> Set exercise
Collect each line in the records below that contains the word "Open". Case counts.

+++ Entries shown

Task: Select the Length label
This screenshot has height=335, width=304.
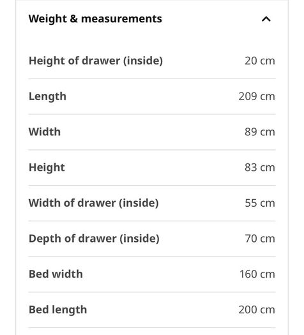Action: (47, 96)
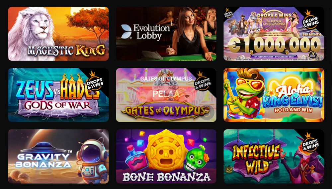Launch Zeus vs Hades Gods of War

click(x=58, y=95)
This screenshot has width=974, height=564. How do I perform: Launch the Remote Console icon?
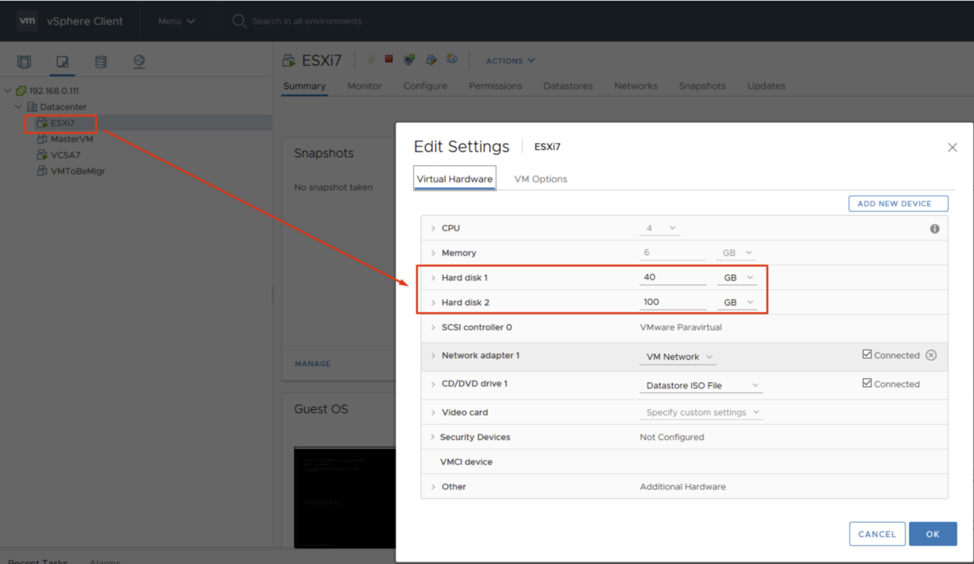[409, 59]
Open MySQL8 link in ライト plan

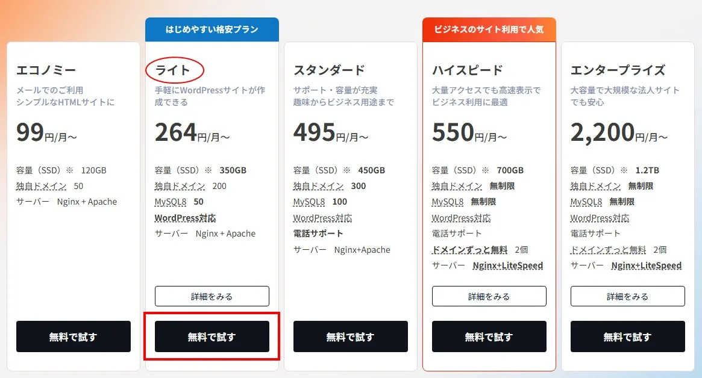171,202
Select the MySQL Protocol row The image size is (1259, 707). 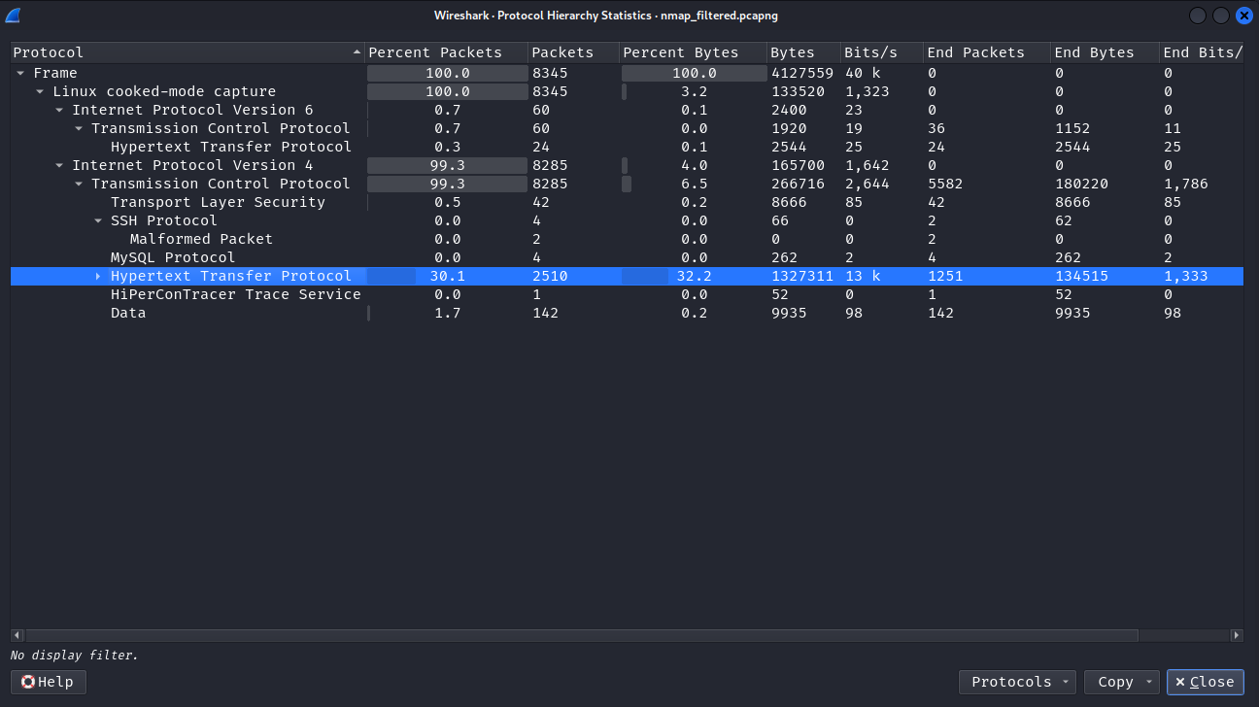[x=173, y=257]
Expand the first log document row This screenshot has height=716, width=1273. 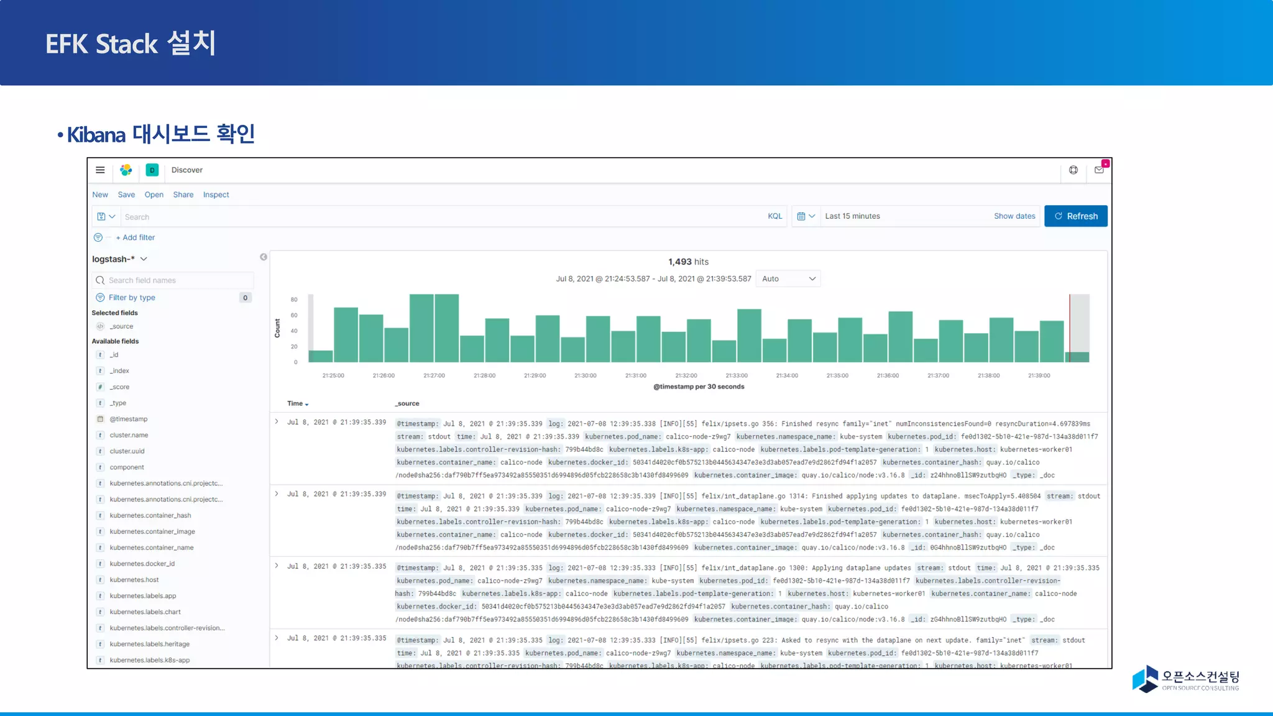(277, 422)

++++++
+++ Entries shown

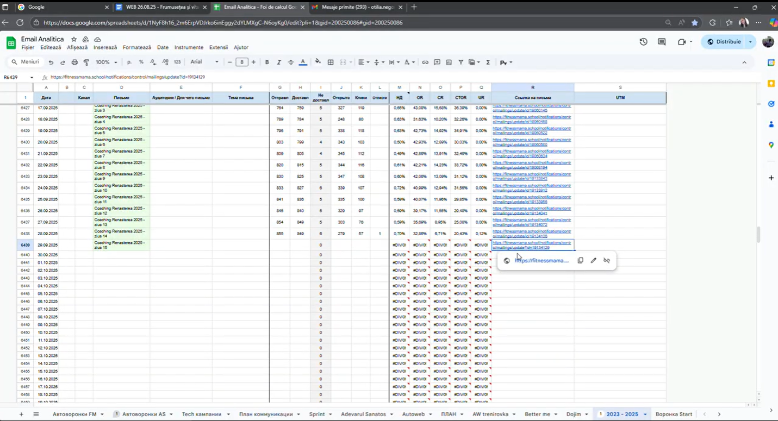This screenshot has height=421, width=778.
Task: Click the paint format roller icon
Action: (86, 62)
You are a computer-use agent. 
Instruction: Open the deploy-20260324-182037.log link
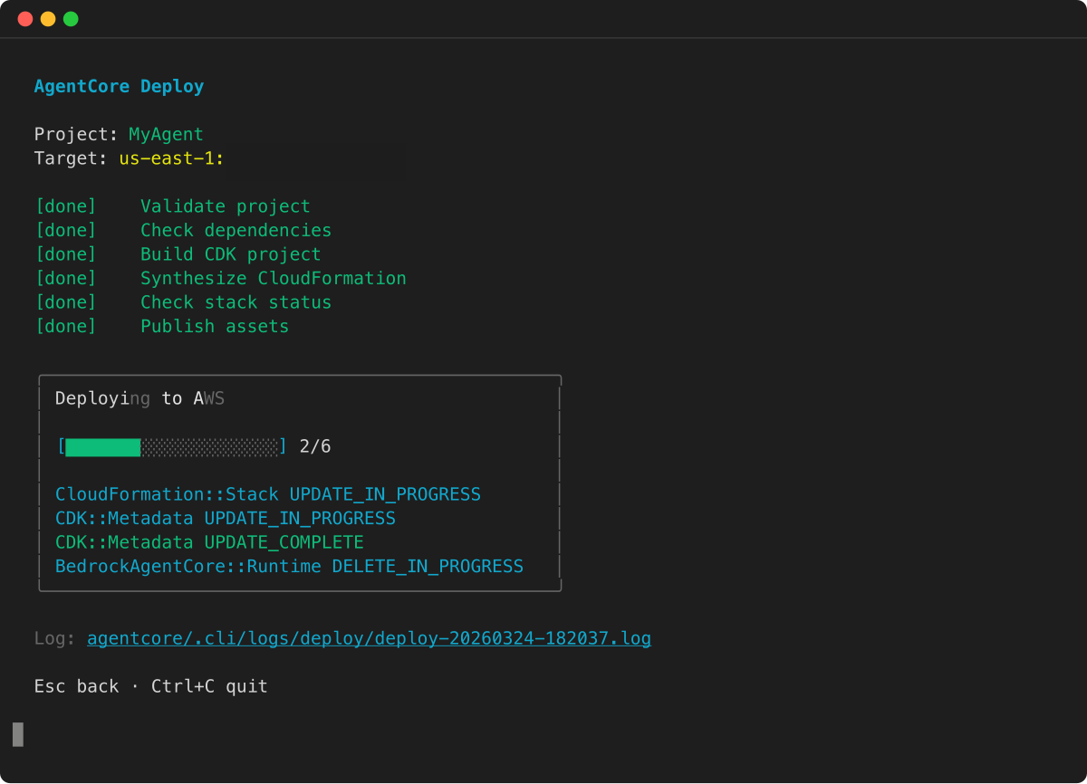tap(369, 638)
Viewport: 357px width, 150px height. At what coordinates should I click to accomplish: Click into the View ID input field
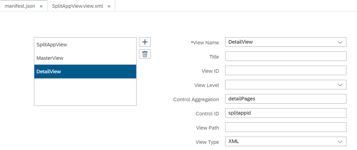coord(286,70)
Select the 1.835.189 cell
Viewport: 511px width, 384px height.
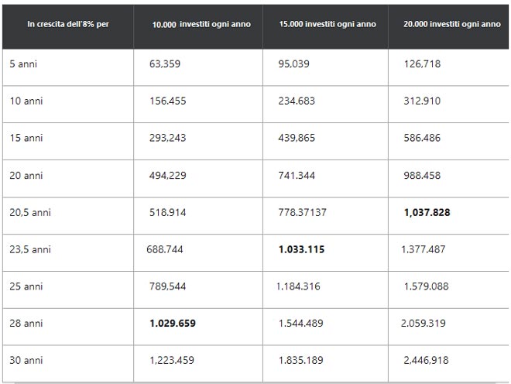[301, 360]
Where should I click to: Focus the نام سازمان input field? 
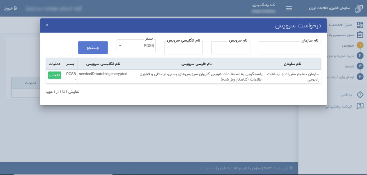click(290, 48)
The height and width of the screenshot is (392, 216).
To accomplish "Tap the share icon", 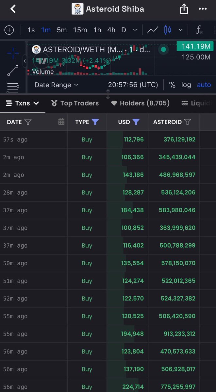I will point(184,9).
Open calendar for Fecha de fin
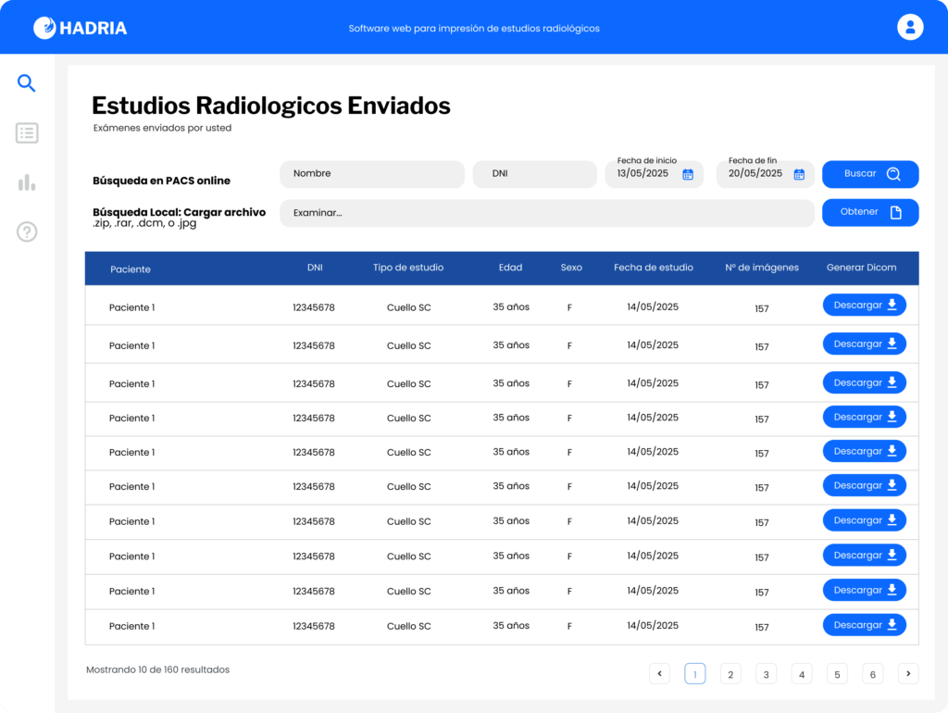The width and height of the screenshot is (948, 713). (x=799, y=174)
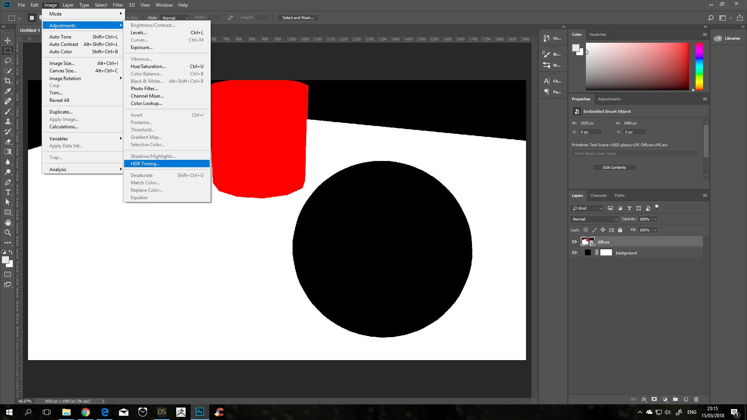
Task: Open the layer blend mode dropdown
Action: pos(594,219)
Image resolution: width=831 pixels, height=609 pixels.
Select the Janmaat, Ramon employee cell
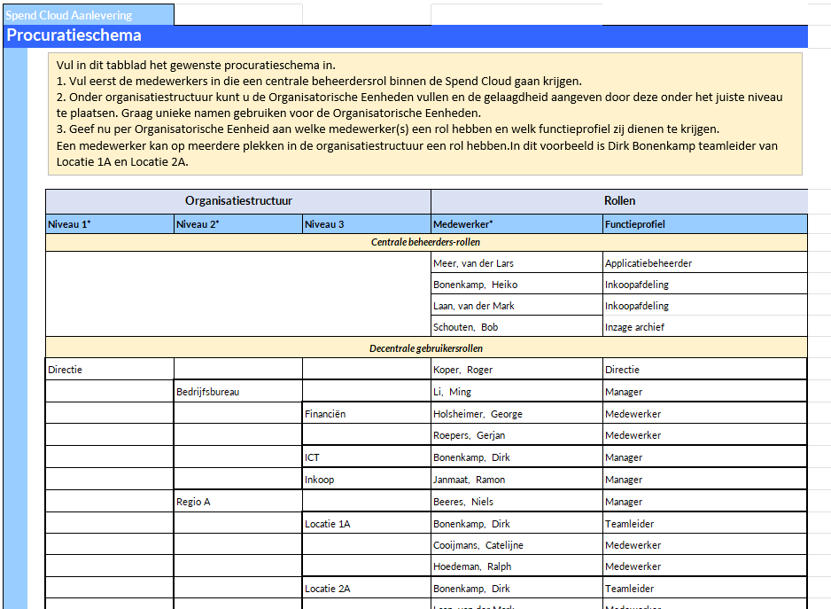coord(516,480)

++++++
+++ Entries shown

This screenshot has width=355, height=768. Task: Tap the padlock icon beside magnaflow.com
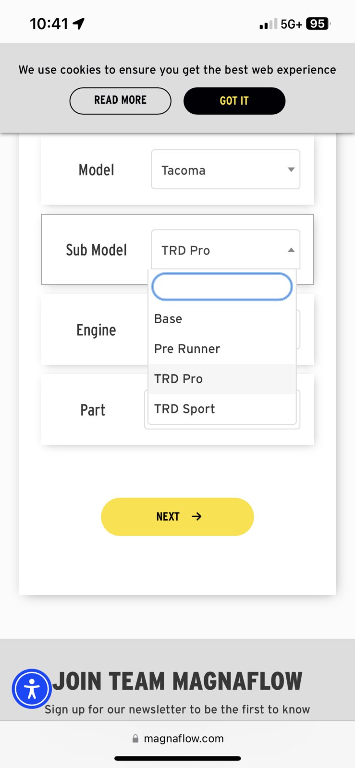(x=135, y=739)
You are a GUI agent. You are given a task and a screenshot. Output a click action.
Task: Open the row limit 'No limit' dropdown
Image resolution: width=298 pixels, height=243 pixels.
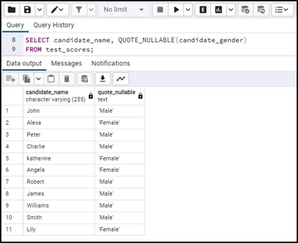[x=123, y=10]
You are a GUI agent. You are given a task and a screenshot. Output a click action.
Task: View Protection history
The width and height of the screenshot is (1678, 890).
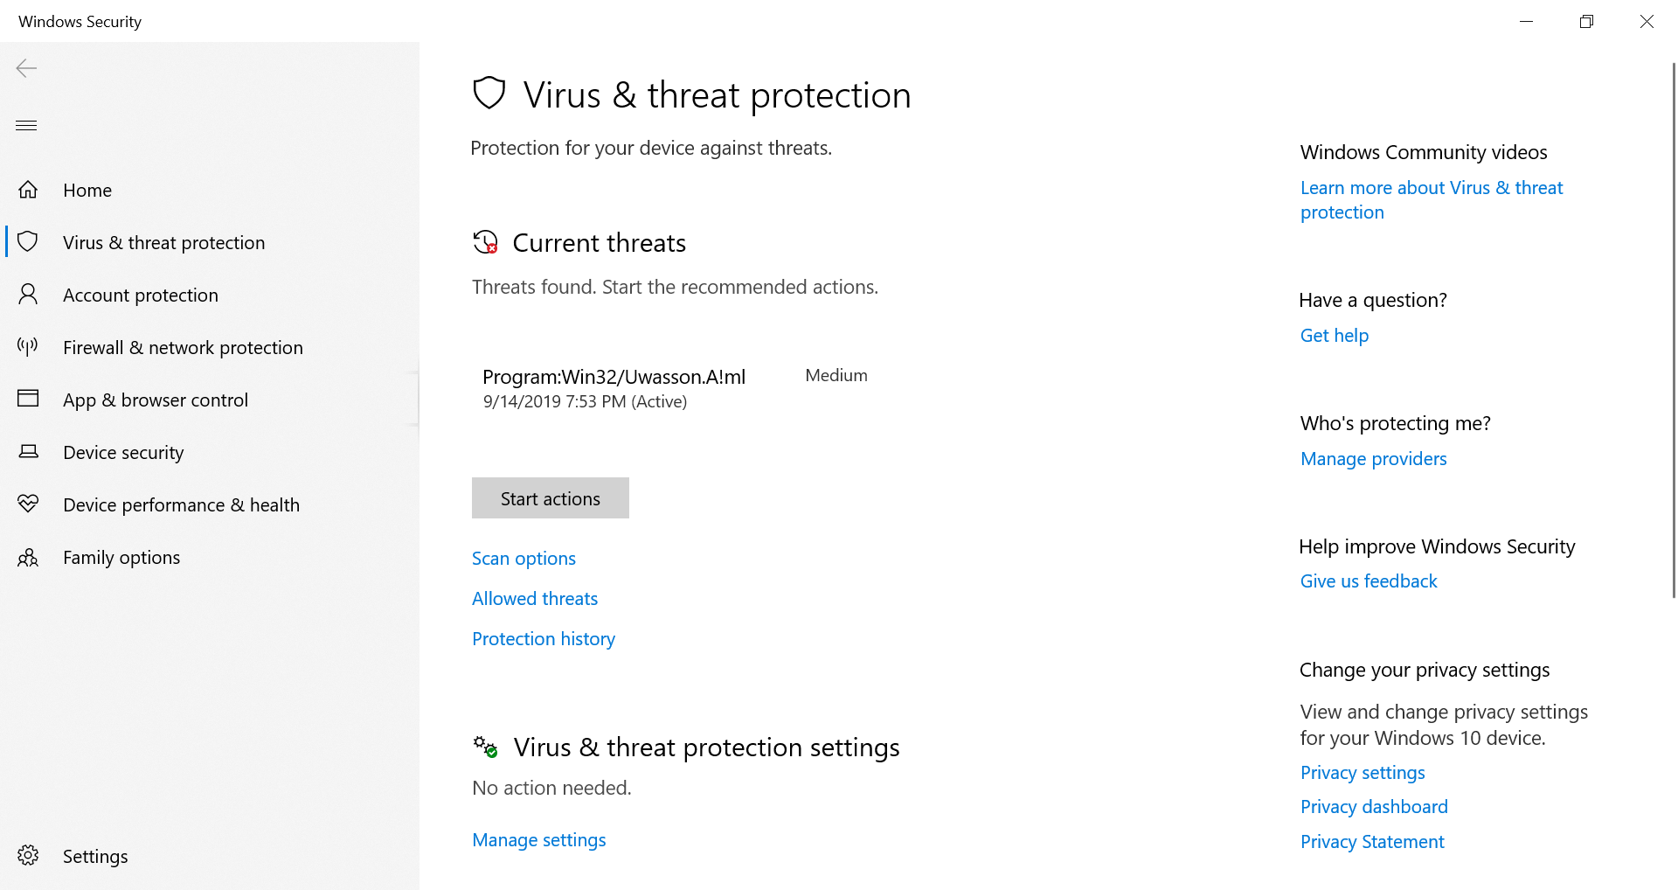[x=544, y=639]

++++++

> Result
Open MySQL8 link in ライト plan
Instruction: Open the deploy-20260324-182037.log link
Open calendar for Fecha de fin
Task: Open the layer blend mode dropdown
Task: Open the row limit 'No limit' dropdown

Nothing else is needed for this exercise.